- _Given problem 1_
In the PHP problem post, which function does the code apply to the submitted password before storing it in a variable?
- _Given problem 2_
Continue the PHP problem post from the point where it ends.

PHP problem

[joshhua5]

<?php
    ini_set('display_errors', true);
    error_reporting(E_ALL);

     $username = $_POST["RGusername"];
     $password = md5($_POST["RGpassword"]);

     if($username&&$password)
     {
        mysql_connect('localhost','root','admin');
        mysql_select_db("database") or die("Couldn't find database");
        
        $Query = mysql_query("SELECT * FROM account WHERE Username='$username' LIMIT 1");
        print"<pre>Query: ".$Query."</pre>";
        $result = mysql_query("SELECT * FROM account WHERE Username='$username' LIMIT 1");
        print "<pre>Result: ".var_dump($result)."</pre>";
        $id = (mysql_insert_id() + 1);
        $rows = mysql_num_rows($Query);
        echo $rows ;
        if($rows == 0)
        {
          mysql_query("SELECT * FROM account");
          mysql_query("INSERT INTO `account` (Username, Password)

- _Raw records_
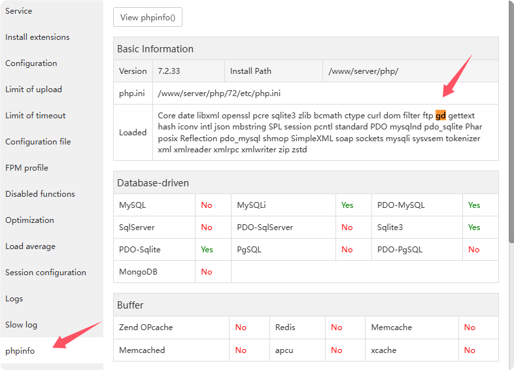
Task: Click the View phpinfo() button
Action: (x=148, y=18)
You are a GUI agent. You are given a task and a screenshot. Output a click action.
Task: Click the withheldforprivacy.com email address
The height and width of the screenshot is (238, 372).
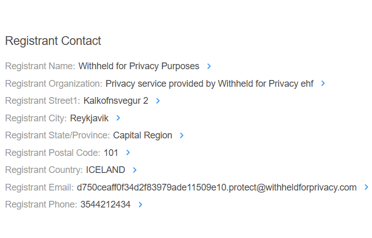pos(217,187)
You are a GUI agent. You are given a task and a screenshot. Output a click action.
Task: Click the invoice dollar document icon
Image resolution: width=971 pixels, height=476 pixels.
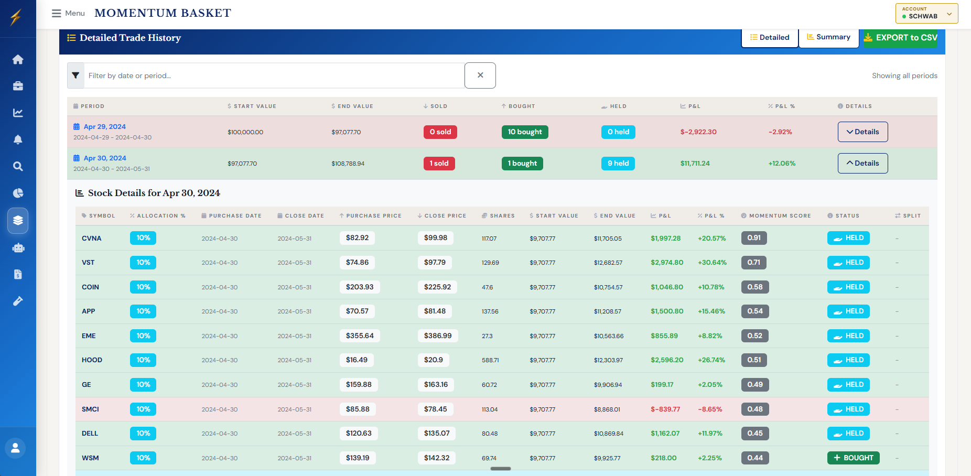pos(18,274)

- _Written answer 1_
The md5 function.

- _Written answer 2_
          VALUES($username, $password)");

          echo $password;  ?><html> <br />  </html> <?php
          echo $rows;      ?><html> <br />  </html> <?php
          echo $username;  ?><html> <br />  </html> <?php
          echo $id;        ?><html> <br />  </html> <?php
          echo mysql_error();   ?><html> <br />  </html> <?php
          if(mysql_num_rows($Query) == 1)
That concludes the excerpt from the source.